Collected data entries
============================================================
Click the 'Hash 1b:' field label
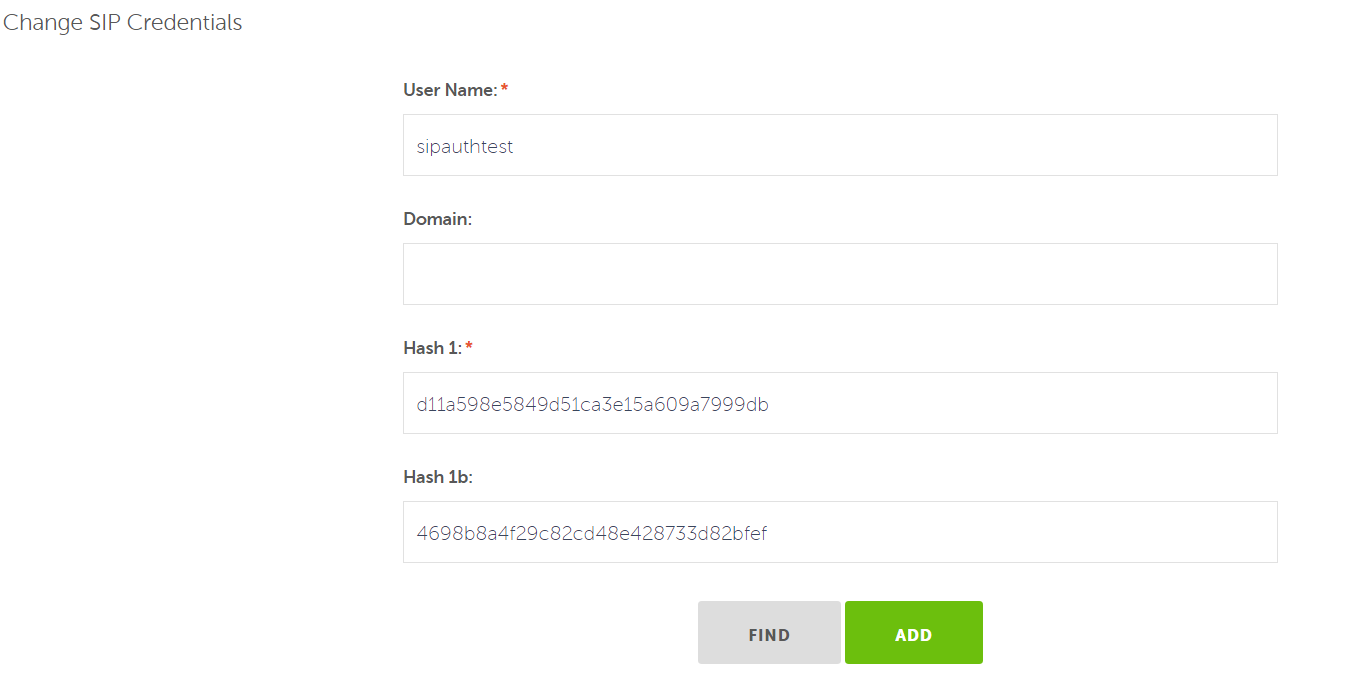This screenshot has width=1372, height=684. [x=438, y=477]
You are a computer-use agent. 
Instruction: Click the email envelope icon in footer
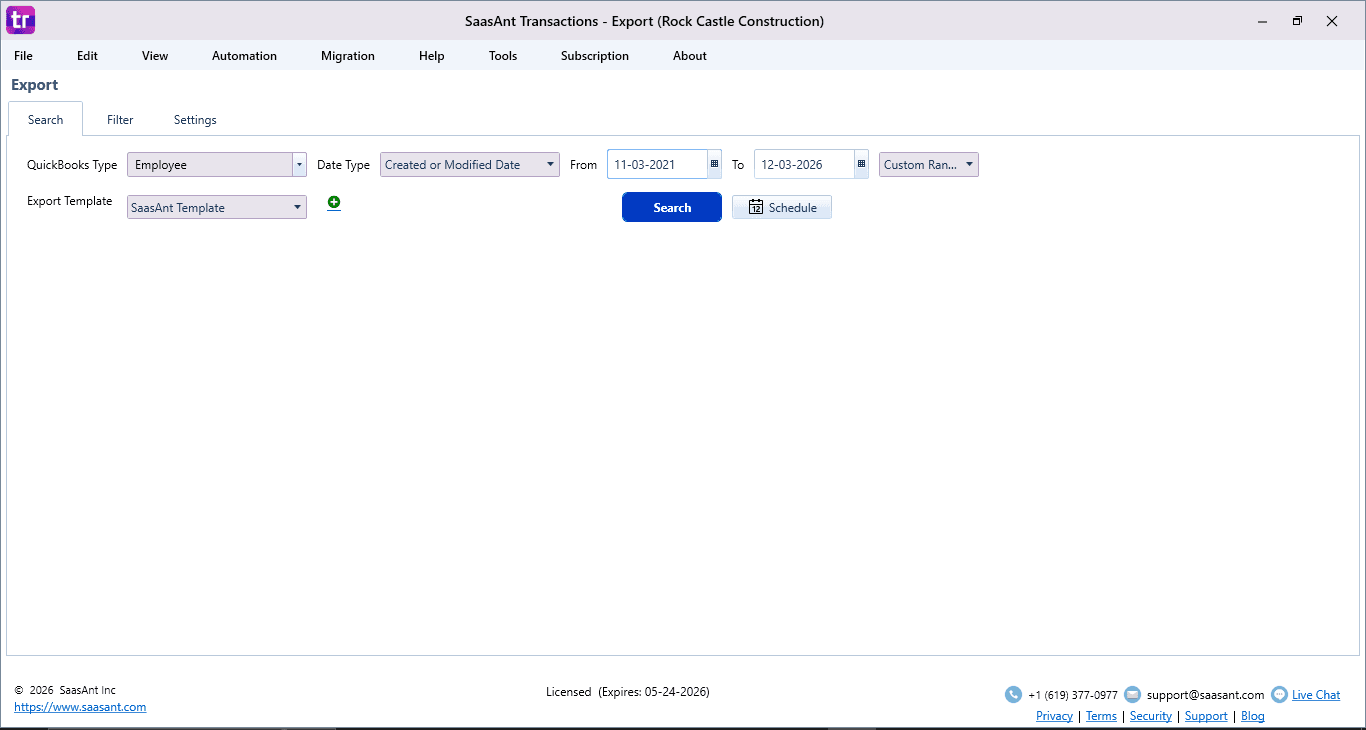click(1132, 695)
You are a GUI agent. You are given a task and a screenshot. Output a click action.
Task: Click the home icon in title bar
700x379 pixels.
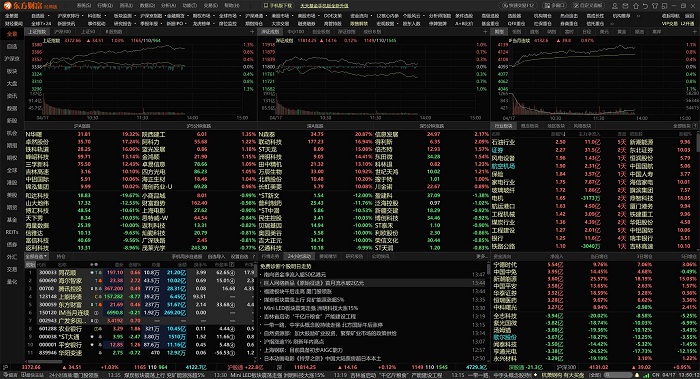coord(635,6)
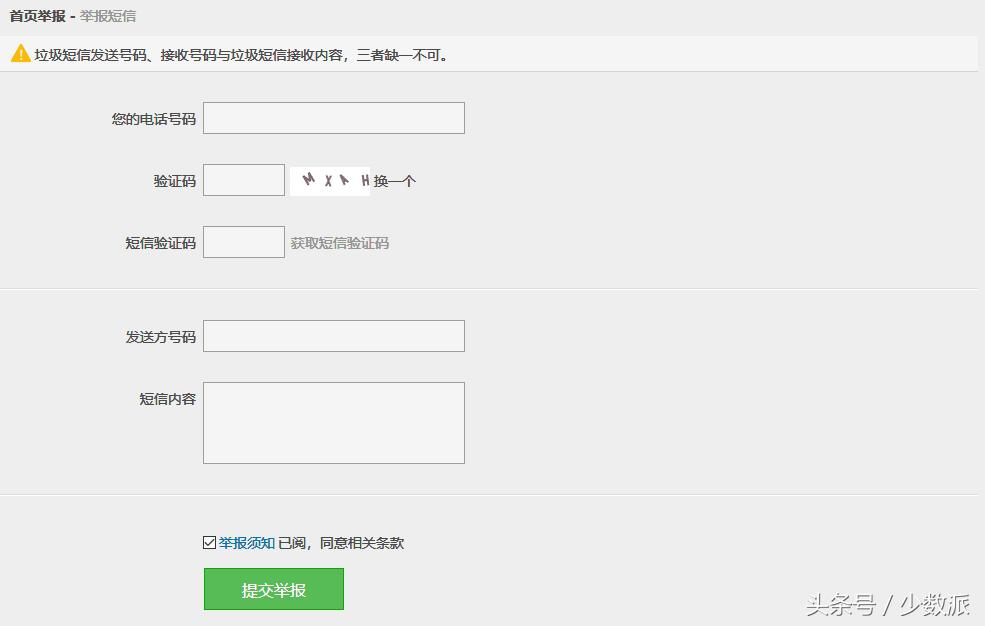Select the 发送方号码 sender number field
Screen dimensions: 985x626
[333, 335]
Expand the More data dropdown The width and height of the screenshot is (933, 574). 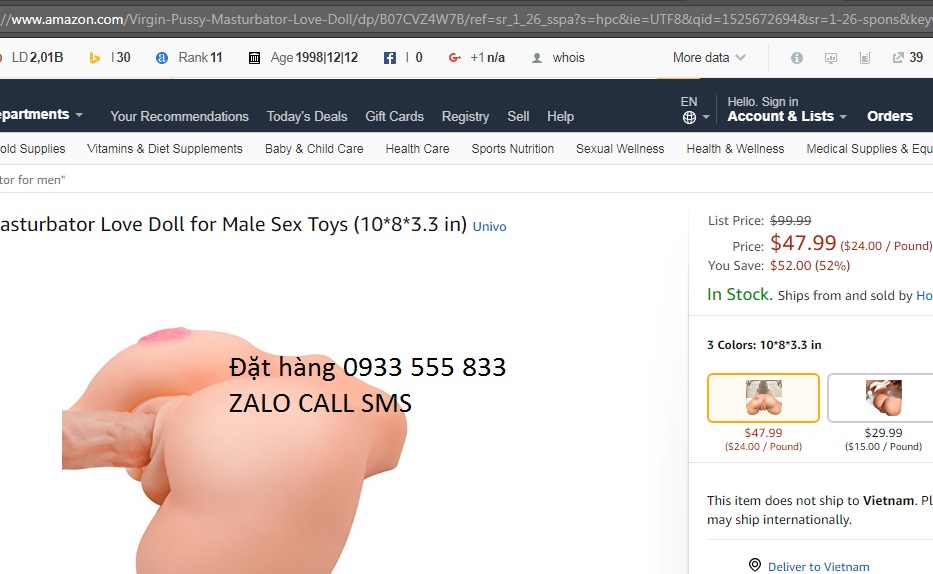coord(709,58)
============================================================
• **DIRECTIONS**: The number of lines in the data holding the string "agent" is the whole answer.

• **RESPONSE**: 2